By David Leacock, Policy and Research Intern at the Wellesley Institute
Yesterday Toronto City Council took an important step toward improving access to the city for undocumented workers. The motion, approved by an overwhelming majority 37-3, affirmed a recommendation from the Community Development and Recreation Committee for the City to explore opportunities to enhance the access without fear policy.
This is an important step by our municipal government and it is crucial to improving population health in Toronto. Undocumented workers face extreme health risks and are without access to legislated minimum standards with regard to employment terms and conditions and workplace health and safety. Our submission to the CDRC committee indicated that these workers face adverse mental health outcomes: anxiety, depression and trauma stemming from fears of deportation.
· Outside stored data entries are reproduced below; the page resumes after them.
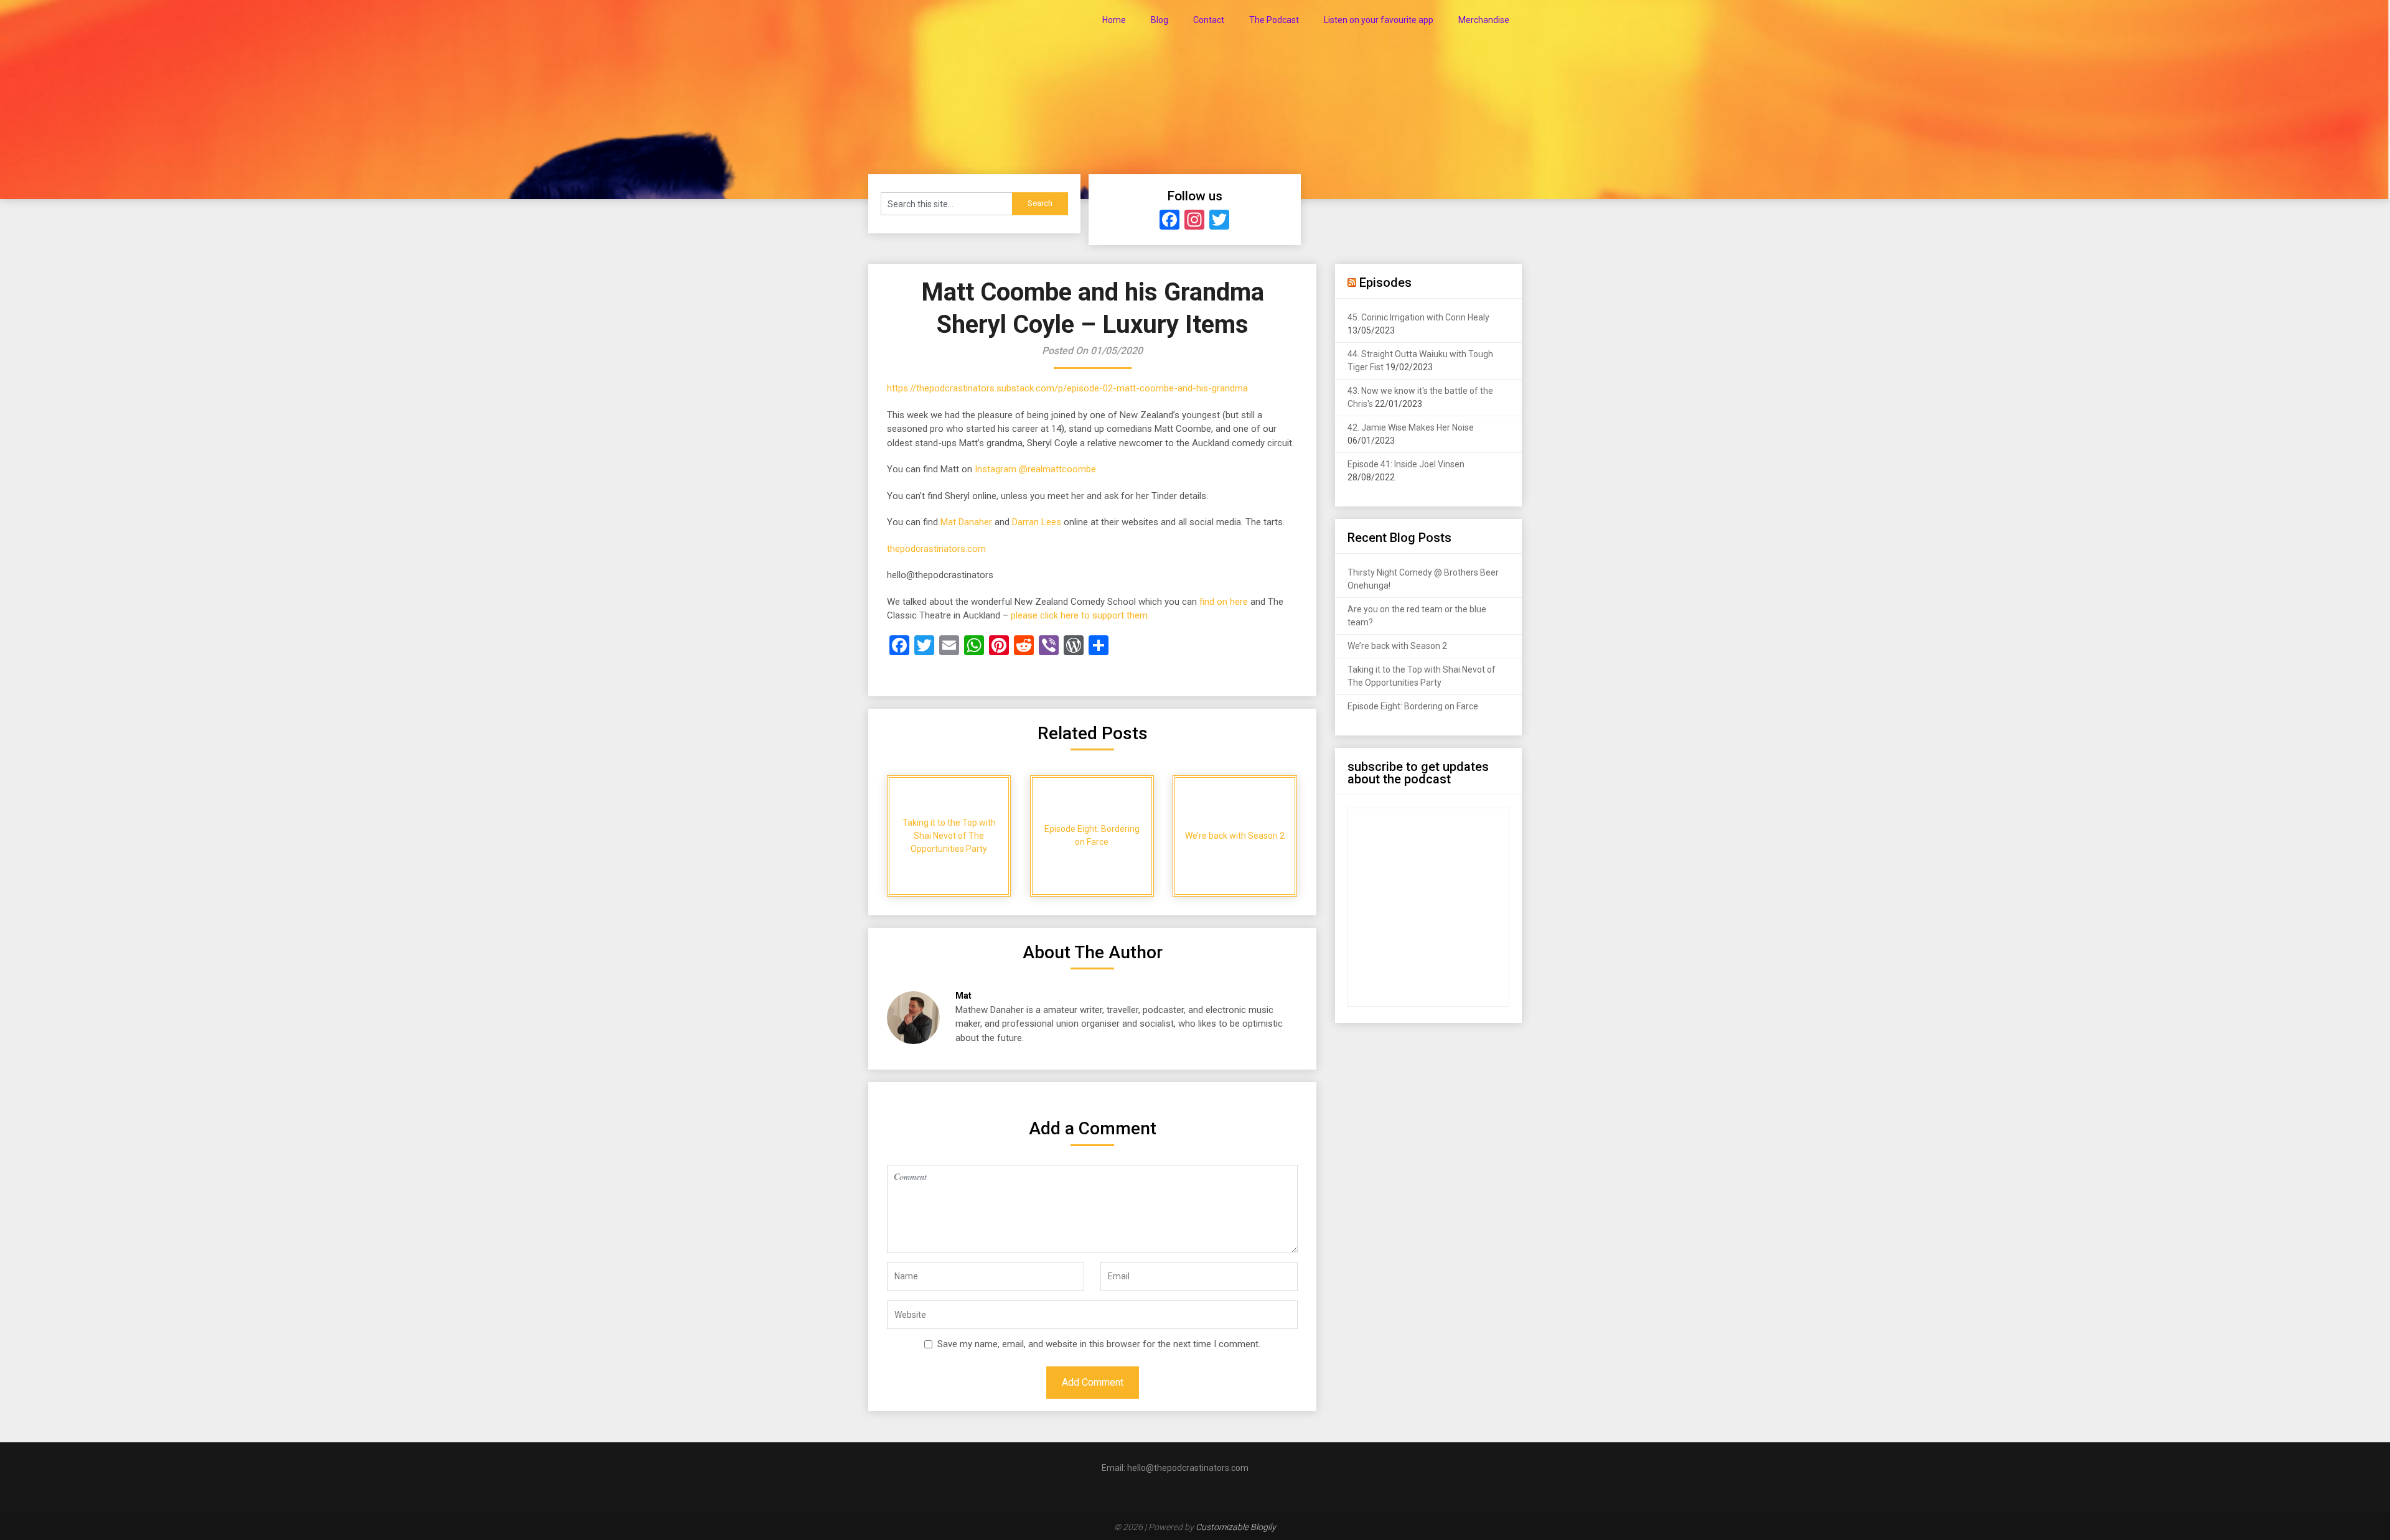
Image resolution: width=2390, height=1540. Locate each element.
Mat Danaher (966, 522)
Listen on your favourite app (1378, 20)
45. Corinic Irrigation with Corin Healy (1418, 317)
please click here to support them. (1080, 615)
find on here (1223, 601)
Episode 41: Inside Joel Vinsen (1405, 464)
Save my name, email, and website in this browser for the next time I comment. (1098, 1344)
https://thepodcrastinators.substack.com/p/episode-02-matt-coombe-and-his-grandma (1067, 388)
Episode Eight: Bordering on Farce (1412, 706)
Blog (1159, 20)
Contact (1208, 20)
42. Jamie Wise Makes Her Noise (1410, 427)
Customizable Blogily (1236, 1527)
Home (1114, 20)
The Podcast (1274, 20)
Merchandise (1483, 20)
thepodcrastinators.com (936, 548)
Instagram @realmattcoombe (1035, 469)
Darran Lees (1036, 522)
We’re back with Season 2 (1397, 646)
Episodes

Additionally, barriers to services and poor working conditions have adverse consequences for women and children. Providing enhanced access means that all residents are provided with services regardless of their immigration status.
The motion recommends training frontline city staff and managers to ensure that they can provide access without fear. It also recommends the use of a public education strategy to inform Torontonians of the policy. With this done, undocumented residents can be confident that city agencies will deliver services in safe and inclusive environments and this will reduce barriers to access and adverse health outcomes.
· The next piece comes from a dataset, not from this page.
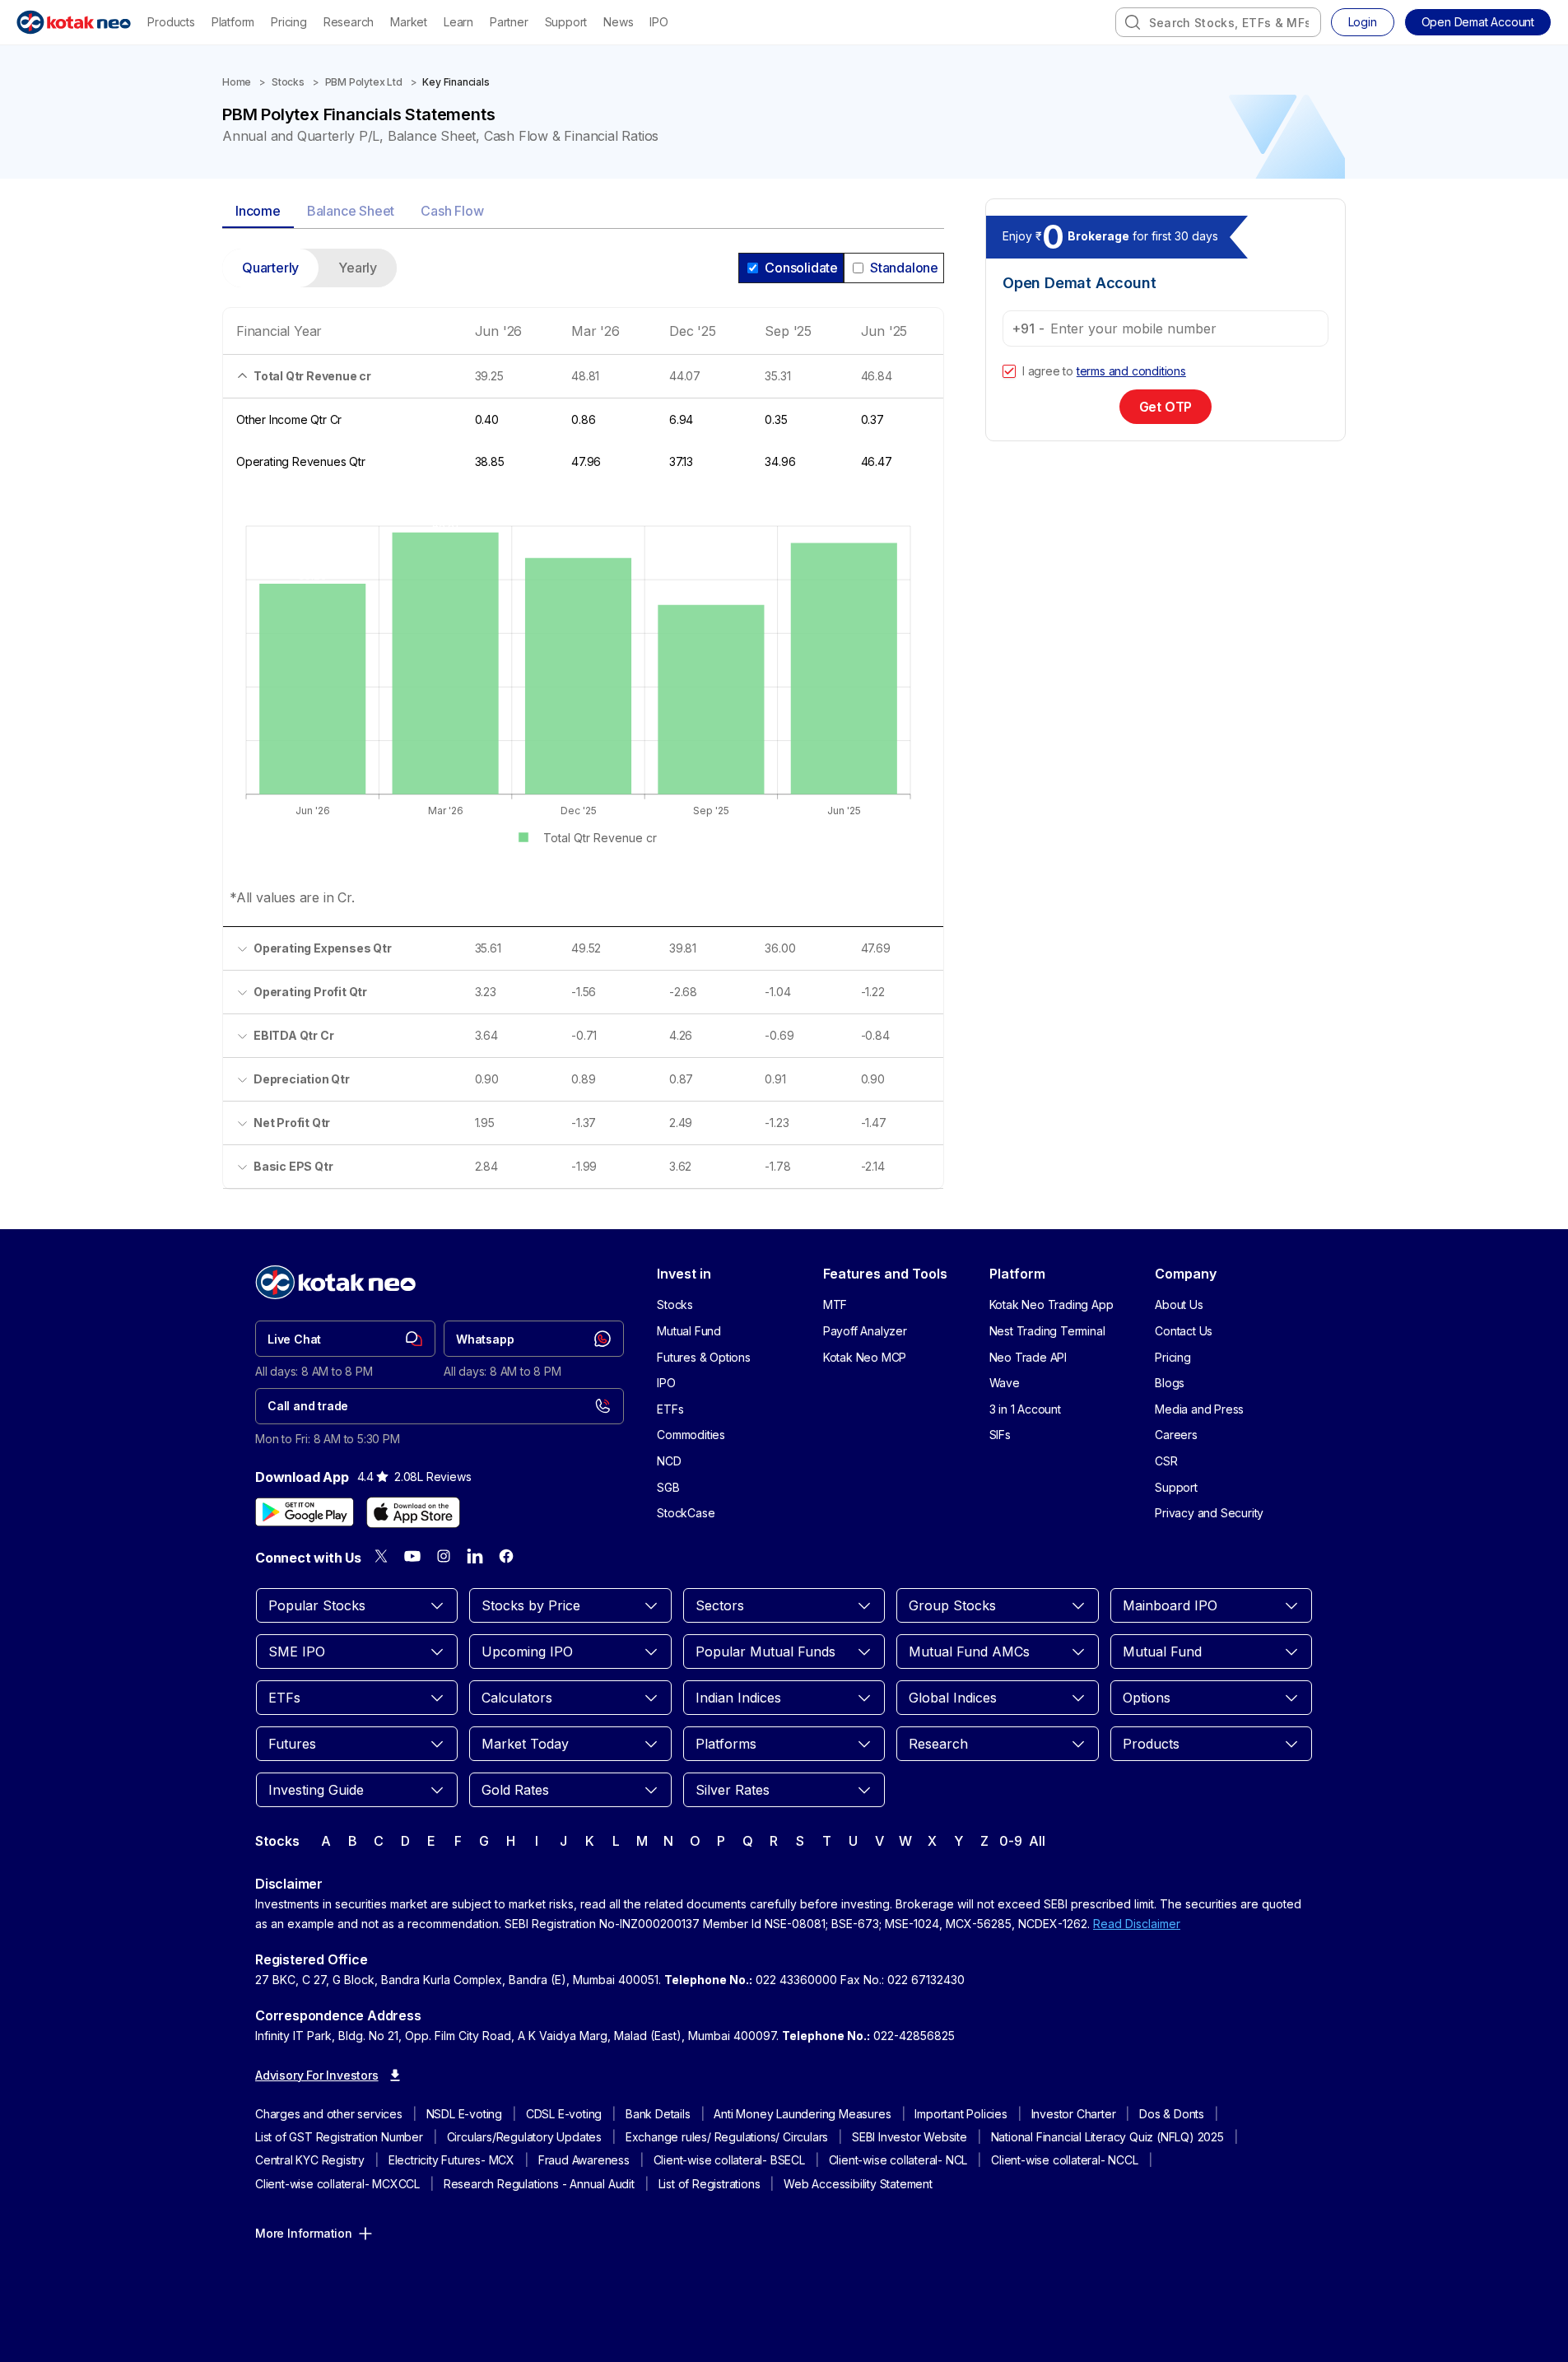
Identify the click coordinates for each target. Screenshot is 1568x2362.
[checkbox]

The motion also included a recommendation that City Council request that the federal government establish a regularization program for undocumented residents and that the provincial government review its polices on providing services to undocumented residents with a view of enhancing access to health care and other key services. This is an astute recommendation by council and emphasizes the importance of inclusive and equitable city building.
Our submission emphasized that the recent changes to federal immigration policies will lead to an increase in the number of undocumented residents in Toronto. It is important that proactive policy decisions are taken to facilitate the appropriate management of this expected change in our city. Exploring the options available to improve access to health care for all residents, including those without status is essential to building a healthy and equitable Toronto.
We look forward to reading the report. We eagerly anticipate council’s vote to formalize and enhance the policy and in doing so, officially provide access without fear in Toronto.